**Page extract:**
Thunder Bay

Human rights case pits retired constable in Thunder Bay, Ont., against police chief and oversight board

A retired Thunder Bay officer's human rights complaint against the northwestern Ontario city’s police chief and its oversight board alleges his PTSD was triggered by discrimination and harassment that contributed to the end of his 33-year career.

Ex-officer claims he faced discrimination, harassment after he was found to have violated COVID-19 measures

Thunder Bay police Chief Sylvie Hauth, shown in a file photo, is among those named in a human rights complaint by Kelly Walsh, a retired constable. (Sinisa Jolic/CBC)

A retired Thunder Bay officer's human rights complaint against the northwestern Ontario city's police chief and its oversight board alleges his PTSD was triggered by discrimination and harassment that contributed to the end of his 33-year career.

Kelly Walsh, a former constable with the Thunder Bay Police Service (TBPS), filed the complaint with the Human Rights Tribunal of Ontario last month. It names the Thunder Bay Police Services Board, Chief Sylvie Hauth, as well as an inspector, a staff sergeant and the police service's legal counsel.

Walsh's case is one of at least three tribunal complaints lodged by officers against the police service. All were filed by Thunder Bay lawyer Chantelle Bryson.

The allegations in the applications have not been tested in court.

Walsh's 33-year career comes to end

Walsh joined the police service in 1988. During his career, he received the 2008 Governor General's Police Exemplary Service Medal, which recognizes 20 years of exemplary service and good conduct. In 2019, he also received a followup award called a first bar for 10 more years of distinguished work. 

In his filing, Walsh said he began to suffer from PTSD in late 2017, and cited incidents including being first on the scene for the sudden death of a fellow officer and close friend, as well as the suicide of a young fellow officer.

Walsh alleges his PTSD was triggered following an incident in November 2020 where he and two other officers challenged the actions of a higher-ranking officer, who they said unlawfully entered a residence and violated an individual's rights while making an improper arrest.

He alleges the matter was brought forward to a police staff sergeant, but was closed without interviewing any of the other officers.

This January, Walsh was found to be in violation of COVID-19 public health measures against gatherings. In the human rights filing, he claimed the police service sought penalties including a six-month demotion through a Police Services Act hearing, along with a $15,000 fine under provincial legislation.

Walsh also alleges Hauth and the inspector named as a respondent in the application contacted the Workplace Safety and Insurance Board to argue his benefits should be denied and he was lying about his disability.

The Thunder Bay Police Service was Walsh's employer for 33 years before his retirement earlier this year. (Christina Jung / CBC)

**Data section:**
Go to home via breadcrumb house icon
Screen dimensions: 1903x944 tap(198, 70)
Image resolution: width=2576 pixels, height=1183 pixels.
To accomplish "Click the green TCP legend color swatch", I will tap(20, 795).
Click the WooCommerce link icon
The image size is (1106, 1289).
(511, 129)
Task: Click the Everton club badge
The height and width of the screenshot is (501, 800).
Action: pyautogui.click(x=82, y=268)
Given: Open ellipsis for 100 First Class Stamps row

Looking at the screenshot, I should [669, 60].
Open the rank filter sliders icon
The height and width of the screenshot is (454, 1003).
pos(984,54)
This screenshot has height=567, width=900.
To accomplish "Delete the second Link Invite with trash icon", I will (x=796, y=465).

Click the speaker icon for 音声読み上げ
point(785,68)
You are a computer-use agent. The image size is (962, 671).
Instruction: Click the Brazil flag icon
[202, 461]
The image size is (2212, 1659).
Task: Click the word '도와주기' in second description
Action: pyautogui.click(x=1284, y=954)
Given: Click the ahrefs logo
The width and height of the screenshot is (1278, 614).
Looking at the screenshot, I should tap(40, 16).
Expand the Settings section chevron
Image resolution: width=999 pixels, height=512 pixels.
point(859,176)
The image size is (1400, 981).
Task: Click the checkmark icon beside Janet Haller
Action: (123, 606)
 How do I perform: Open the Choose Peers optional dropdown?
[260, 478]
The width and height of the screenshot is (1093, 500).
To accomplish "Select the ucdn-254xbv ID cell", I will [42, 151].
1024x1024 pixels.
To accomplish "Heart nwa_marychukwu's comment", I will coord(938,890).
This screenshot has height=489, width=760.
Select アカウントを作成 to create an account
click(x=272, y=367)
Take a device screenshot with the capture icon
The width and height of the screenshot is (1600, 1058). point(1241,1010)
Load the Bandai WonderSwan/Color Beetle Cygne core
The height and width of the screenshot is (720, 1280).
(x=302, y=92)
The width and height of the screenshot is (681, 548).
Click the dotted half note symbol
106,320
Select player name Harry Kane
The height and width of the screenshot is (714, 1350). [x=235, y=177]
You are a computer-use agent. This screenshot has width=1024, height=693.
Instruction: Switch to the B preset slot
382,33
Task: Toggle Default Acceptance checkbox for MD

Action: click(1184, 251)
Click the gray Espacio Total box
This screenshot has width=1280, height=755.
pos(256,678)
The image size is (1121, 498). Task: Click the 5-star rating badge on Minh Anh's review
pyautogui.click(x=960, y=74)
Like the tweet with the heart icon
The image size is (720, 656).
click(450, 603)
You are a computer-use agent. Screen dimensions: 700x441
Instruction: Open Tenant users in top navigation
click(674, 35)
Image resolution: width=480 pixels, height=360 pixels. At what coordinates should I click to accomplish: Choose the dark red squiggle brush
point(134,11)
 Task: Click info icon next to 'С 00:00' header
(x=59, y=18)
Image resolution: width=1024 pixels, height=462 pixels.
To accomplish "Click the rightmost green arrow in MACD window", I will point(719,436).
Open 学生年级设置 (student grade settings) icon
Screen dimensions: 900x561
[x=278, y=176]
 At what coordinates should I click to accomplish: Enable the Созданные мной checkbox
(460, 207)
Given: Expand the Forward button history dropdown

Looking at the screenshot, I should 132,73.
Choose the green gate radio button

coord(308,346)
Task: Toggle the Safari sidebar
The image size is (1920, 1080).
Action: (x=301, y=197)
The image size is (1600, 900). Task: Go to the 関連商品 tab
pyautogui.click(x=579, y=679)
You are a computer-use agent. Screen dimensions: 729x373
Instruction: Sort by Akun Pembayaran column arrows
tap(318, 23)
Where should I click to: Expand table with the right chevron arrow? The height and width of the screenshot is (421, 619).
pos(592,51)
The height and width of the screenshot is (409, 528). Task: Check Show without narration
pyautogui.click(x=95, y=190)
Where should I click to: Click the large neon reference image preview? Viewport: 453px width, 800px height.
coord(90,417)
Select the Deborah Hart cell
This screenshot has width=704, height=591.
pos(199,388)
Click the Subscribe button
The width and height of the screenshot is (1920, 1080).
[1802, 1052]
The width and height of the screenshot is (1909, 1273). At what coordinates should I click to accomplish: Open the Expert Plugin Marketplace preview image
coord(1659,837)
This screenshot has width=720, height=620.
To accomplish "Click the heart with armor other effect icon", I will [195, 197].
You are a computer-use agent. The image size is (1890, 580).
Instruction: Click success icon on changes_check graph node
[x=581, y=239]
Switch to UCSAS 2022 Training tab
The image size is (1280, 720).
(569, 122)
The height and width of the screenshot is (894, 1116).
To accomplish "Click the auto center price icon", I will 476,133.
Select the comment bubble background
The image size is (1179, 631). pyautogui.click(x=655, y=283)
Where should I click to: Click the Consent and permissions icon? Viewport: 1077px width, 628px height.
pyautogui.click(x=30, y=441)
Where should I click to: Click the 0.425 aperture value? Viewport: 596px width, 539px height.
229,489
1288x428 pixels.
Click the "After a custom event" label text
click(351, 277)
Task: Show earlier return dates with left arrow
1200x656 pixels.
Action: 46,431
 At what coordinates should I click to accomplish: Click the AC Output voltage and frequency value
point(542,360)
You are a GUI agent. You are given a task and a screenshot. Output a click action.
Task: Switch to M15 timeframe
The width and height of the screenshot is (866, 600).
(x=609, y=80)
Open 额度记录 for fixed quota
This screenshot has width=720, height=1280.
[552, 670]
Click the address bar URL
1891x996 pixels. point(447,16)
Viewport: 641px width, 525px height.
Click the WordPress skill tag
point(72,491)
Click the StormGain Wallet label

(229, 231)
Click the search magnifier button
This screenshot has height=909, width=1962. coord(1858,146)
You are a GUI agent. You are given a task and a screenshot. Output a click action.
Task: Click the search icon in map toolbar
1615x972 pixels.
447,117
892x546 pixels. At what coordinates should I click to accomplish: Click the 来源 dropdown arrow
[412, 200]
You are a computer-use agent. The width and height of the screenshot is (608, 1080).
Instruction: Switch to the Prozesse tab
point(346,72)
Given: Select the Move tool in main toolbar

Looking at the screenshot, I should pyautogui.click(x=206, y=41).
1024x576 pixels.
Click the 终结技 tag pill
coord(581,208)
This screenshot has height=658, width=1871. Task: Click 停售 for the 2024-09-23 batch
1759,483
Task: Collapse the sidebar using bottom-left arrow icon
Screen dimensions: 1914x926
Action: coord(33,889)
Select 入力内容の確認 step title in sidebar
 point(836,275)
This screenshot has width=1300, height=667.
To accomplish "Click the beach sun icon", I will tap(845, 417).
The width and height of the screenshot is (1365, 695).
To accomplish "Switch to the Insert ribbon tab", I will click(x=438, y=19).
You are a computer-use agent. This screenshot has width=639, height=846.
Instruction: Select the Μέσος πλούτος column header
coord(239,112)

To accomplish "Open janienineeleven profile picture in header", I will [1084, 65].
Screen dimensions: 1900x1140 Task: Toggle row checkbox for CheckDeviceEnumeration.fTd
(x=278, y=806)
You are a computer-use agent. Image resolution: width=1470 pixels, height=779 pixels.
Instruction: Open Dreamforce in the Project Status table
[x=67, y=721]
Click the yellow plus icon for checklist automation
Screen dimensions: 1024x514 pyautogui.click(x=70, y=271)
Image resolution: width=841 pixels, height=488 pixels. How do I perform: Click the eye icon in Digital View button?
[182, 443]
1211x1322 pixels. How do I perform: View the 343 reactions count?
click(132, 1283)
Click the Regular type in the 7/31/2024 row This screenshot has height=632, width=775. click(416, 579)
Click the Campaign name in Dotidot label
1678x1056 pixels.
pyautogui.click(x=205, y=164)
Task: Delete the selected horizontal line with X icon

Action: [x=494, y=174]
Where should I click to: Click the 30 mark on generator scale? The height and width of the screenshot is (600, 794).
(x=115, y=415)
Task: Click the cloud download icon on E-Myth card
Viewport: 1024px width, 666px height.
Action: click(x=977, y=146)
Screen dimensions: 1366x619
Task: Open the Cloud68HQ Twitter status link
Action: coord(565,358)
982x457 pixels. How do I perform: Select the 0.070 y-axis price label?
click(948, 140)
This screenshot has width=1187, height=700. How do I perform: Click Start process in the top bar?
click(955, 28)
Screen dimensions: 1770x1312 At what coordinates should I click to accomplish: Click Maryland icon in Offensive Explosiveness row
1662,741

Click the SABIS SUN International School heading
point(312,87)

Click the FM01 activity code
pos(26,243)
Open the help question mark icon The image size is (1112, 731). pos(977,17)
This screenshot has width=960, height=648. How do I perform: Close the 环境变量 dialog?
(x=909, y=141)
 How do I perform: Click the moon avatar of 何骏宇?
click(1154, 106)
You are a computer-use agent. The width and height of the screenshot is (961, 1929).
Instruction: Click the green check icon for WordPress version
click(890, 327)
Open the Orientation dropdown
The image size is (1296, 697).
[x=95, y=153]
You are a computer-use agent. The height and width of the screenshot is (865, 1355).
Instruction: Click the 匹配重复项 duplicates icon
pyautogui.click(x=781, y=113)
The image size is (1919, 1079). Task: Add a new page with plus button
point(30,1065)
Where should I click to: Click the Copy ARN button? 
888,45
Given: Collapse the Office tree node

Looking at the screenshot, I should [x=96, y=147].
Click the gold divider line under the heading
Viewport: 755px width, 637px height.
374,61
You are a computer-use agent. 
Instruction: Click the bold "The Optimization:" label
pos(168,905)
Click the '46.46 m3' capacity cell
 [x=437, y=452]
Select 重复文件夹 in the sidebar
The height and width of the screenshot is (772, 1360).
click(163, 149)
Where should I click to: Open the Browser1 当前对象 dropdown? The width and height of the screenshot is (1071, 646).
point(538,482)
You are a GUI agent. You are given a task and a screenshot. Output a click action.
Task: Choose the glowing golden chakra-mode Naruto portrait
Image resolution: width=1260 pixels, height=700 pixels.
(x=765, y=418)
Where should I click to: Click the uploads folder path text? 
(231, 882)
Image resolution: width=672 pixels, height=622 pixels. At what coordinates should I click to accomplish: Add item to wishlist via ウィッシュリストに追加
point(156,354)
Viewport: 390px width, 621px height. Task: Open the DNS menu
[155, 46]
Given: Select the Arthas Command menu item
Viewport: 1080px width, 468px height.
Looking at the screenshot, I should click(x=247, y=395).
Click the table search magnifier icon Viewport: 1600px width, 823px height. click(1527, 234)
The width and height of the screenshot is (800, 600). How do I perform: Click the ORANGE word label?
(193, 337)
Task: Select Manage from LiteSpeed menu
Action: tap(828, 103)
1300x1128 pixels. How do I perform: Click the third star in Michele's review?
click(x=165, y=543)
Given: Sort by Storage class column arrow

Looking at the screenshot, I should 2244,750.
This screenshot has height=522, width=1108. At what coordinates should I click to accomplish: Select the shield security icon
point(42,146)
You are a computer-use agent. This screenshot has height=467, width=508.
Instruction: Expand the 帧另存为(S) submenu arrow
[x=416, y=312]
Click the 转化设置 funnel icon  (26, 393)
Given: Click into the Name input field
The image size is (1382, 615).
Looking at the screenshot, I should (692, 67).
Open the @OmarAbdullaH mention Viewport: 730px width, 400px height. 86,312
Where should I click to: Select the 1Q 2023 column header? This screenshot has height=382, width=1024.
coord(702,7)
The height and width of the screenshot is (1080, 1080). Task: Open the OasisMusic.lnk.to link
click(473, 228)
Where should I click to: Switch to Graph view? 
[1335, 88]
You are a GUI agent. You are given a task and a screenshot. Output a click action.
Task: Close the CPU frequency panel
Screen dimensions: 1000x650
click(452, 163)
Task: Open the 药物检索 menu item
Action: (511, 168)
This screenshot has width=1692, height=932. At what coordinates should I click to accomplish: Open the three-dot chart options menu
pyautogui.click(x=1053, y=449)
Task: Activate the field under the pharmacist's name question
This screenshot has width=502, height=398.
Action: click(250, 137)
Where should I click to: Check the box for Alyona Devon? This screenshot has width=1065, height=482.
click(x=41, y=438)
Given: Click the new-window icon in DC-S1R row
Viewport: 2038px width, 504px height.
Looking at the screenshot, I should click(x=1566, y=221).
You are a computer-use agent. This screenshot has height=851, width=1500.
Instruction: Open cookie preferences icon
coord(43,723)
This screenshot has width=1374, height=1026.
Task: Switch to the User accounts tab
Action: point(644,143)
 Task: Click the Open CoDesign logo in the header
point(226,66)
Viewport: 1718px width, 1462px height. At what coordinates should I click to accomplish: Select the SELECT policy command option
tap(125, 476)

**Work instructions:**
1. In the article about the retired Thunder Bay constable's human rights complaint, in what year did Kelly Walsh join the police service?
2. Pick up the article about the retired Thunder Bay constable's human rights complaint after its final line and continue it.

**Per-task outputs:**
1. 1988

2.
He says he was formally diagnosed with PTSD in early 2021, after he had his first appointment with his family doctor the previous December. In Ontario, a diagnosis of PTSD for police officers is covered under provincial legislation as a presumptive workplace injury. 

Walsh claims continued discrimination and harassment resulted in him going on workplace leave and then ended his policing career, when he formally retired as a police officer at the start of July, one year earlier than he had originally planned.

He claimed he also suffered mental distress from what he called attacks on his professional reputation and legacy.

Complaint seeks discipline, police service changes 

The filing seeks $250,000 from the police services board for income losses and an illegitimate prosecution fine, along with an additional $150,000 from the other named respondents, including Hauth.

It also requests discipline for all respondents up to termination, as well as discrimination and harassment training, policy review and oversight by the Human Rights Tribunal of Ontario to ensure the safety of all officers experiencing mental health challenges.

Chris Adams, a spokesperson for the police service, said it has yet to receive the filing.

When asked about the November 2020 incident, Adams said it was the subject of a Police Services Act investigation, which involved "a thorough examination of all the facts and issues."

That investigation has concluded and is now an internal employment matter, and police cannot comment further, Adams said. 

Walsh launched his application just days before Thunder Bay Police Association president Colin Woods published an op-ed in which he said a survey showed front-line officers had become overwhelmingly dissatisfied with police leadership.

That survey indicated 64 per cent of responding officers disagreed, or strongly disagreed, that senior management prioritized mental health.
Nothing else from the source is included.